-------- Extracted text
They have the technology! Bionic man becomes reality
Gentlemen, we can rebuild him, after all. We have the technology.
The term “bionic man” was the stuff of science fiction in the 1970s, when popular American TV show called “The Six Million Dollar Man” chronicled the adventures of Steve Austin, a former astronaut whose body was rebuilt using artificial parts after he nearly died.
Now, a team of engineers have assembled a robot using artificial organs, limbs and other body parts that comes tantalizingly close to a true “bionic man.” For real, this time.
The artificial “man” is the subject of a Smithsonian Channel documentary. Called “The Incredible Bionic Man,” it chronicles engineers’ attempt to assemble a functioning body using artificial parts ranging from a working kidney and circulation system to cochlear and retina implants.
The parts hail from 17 manufacturers around the world. This is the first time they’ve been assembled together, says Richard Walker, managing director of Shadow Robot Co and the lead roboticist on the project.
“It’s an attempt to showcase just how far medical science has gotten,” he says.
The robot is appearing in the US for the first time this week, and is strutting his stuff at the New York Comic Con festival today.
Walker says the robot has about 60 to 70 percent of the function of a human. It stands six-and-a-half feet tall (1.85-meter tall) and can step, sit and stand with the help of a Rex walking machine that’s used by people who have lost the ability to walk due to a spinal injury.
It also has a functioning heart that, using an electronic pump, beats and circulates artificial blood, which carries oxygen just like human blood. An artificial, implantable kidney replaces the function of a modern-day dialysis unit.
----------------
:: What the exercise asks ::
According to the bionic man article, how many manufacturers supplied the robot's parts?
-------- Recorded information
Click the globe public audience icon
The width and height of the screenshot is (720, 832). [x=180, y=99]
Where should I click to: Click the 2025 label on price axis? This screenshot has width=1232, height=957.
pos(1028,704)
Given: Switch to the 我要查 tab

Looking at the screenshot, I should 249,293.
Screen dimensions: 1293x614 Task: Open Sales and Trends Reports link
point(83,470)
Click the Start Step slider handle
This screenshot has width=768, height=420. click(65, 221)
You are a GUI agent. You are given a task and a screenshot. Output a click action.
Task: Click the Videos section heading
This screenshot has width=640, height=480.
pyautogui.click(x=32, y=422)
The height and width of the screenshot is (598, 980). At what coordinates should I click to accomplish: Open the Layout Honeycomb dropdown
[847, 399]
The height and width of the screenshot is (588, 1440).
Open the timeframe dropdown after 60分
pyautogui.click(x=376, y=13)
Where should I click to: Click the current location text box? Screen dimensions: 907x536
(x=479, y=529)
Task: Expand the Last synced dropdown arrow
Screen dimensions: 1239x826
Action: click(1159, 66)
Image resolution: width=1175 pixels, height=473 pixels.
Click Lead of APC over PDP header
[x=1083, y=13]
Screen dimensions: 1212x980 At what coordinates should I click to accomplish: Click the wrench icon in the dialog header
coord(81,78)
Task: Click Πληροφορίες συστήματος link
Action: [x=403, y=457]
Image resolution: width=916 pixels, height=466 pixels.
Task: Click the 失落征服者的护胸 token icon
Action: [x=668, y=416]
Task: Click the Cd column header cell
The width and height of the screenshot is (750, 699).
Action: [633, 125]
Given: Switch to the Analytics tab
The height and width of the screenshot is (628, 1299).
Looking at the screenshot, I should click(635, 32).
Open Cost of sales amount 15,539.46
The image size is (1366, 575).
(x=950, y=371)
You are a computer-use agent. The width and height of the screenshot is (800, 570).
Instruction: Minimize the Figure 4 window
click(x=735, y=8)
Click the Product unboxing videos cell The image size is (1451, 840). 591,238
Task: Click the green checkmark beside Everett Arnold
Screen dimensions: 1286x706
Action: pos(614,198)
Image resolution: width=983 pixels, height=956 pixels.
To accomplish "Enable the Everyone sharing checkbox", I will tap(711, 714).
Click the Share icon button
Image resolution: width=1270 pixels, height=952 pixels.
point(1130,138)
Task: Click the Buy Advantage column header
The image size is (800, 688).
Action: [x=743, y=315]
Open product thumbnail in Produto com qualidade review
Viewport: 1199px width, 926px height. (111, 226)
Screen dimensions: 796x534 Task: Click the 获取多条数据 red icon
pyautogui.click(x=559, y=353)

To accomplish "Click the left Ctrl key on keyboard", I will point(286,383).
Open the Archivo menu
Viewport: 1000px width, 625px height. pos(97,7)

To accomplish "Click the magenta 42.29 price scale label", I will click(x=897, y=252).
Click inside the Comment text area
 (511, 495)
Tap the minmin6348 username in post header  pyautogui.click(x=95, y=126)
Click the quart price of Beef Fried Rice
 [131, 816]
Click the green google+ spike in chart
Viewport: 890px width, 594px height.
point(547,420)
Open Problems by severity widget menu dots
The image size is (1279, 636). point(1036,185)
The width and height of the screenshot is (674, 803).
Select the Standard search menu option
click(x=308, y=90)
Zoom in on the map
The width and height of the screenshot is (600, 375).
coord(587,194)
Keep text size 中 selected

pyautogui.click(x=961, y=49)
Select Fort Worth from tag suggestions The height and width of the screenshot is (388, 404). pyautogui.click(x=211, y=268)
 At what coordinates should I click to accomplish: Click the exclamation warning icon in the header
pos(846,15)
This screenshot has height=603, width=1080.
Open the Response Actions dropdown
----------------
:: Response ::
17 manufacturers around the world.